--- 本文抜粋 ---
++++++

産業機器メーカー商社 リックス 【7525・プライム市場】

鉄鋼や自動車などの大手に機械・生産財を供給
現場の困りごと解決に向け、メーカー機能拡充

「世界中のものづくりの課題解決屋」を目指すリックスは、製造業の生産現場向けに、機械装置や計測機器、消耗品などの生産財を提供するメーカー商社だ。顧客は鉄鋼・自動車・半導体を中心とした産業界大手企業がメインであり、各業界のものづくりのトップメーカーとの取引がある。多様な業界との取引を可能にしている同社のユニークな特徴は、取引先の最終製品に使われる部品ではなく、製造の各工程で使われる産業機器や消耗品の提供に特化している点だ。2024年3月期には、売上高・営業利益ともに過去最高を更新した。
リックス-安井 卓

安井 卓(やすい たかし)

社長

1978年生まれ、佐賀県出身。福岡大学工学部化学工学科(現化学システム工学科)卒、九州大学大学院総合理工学府物質理工学専攻修了。2003年古河電気工業に入社。06年リックスに入社。13年事業開発本部事業企画部長、14年取締役に就任。取締役企画本部長兼海外子会社管理部長、取締役営業本部副本部長を経て、19年代表取締役社長に就任(現任)。

鉄鋼・自動車・半導体中心に
産業機器や生産財を提供

福岡市に本社を置くリックスは、メーカー機能を内包する機械・生産財の専門商社だ。顧客は「鉄鋼」「自動車」「電子・半導体」「ゴム・タイヤ」「工作機械」「高機能材」「環境」「紙パルプ」など。各産業界の大手が中心で、取引先は約2900社にのぼる。同社では国内37拠点、海外は北米・中国・アジア・欧州など7カ国12拠点に展開している。

++++++

--- 課題内容 ---
リックスの企業紹介の全文を、一字も変えずにそのまま繰り返してもらえますか？ この後に続く一覧は参照しなくてかまいません。

(データセットの記録)
++++++

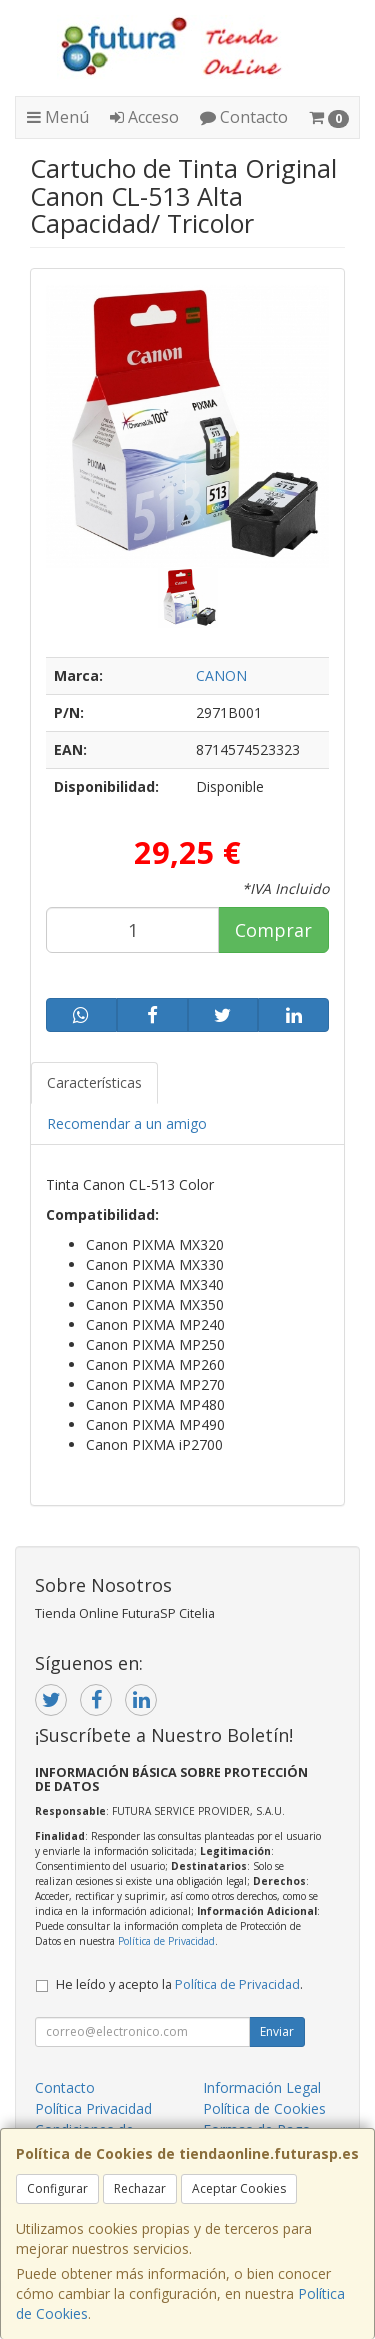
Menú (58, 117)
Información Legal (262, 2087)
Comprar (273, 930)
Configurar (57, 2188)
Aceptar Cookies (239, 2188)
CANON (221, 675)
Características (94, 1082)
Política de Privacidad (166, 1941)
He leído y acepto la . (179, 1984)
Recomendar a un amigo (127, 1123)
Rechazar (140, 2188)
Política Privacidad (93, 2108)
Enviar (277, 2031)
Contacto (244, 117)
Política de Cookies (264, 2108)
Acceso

++++++

--- 解答 ---
産業機器メーカー商社 リックス 【7525・プライム市場】

鉄鋼や自動車などの大手に機械・生産財を供給
現場の困りごと解決に向け、メーカー機能拡充

「世界中のものづくりの課題解決屋」を目指すリックスは、製造業の生産現場向けに、機械装置や計測機器、消耗品などの生産財を提供するメーカー商社だ。顧客は鉄鋼・自動車・半導体を中心とした産業界大手企業がメインであり、各業界のものづくりのトップメーカーとの取引がある。多様な業界との取引を可能にしている同社のユニークな特徴は、取引先の最終製品に使われる部品ではなく、製造の各工程で使われる産業機器や消耗品の提供に特化している点だ。2024年3月期には、売上高・営業利益ともに過去最高を更新した。
リックス-安井 卓

安井 卓(やすい たかし)

社長

1978年生まれ、佐賀県出身。福岡大学工学部化学工学科(現化学システム工学科)卒、九州大学大学院総合理工学府物質理工学専攻修了。2003年古河電気工業に入社。06年リックスに入社。13年事業開発本部事業企画部長、14年取締役に就任。取締役企画本部長兼海外子会社管理部長、取締役営業本部副本部長を経て、19年代表取締役社長に就任(現任)。

鉄鋼・自動車・半導体中心に
産業機器や生産財を提供

福岡市に本社を置くリックスは、メーカー機能を内包する機械・生産財の専門商社だ。顧客は「鉄鋼」「自動車」「電子・半導体」「ゴム・タイヤ」「工作機械」「高機能材」「環境」「紙パルプ」など。各産業界の大手が中心で、取引先は約2900社にのぼる。同社では国内37拠点、海外は北米・中国・アジア・欧州など7カ国12拠点に展開している。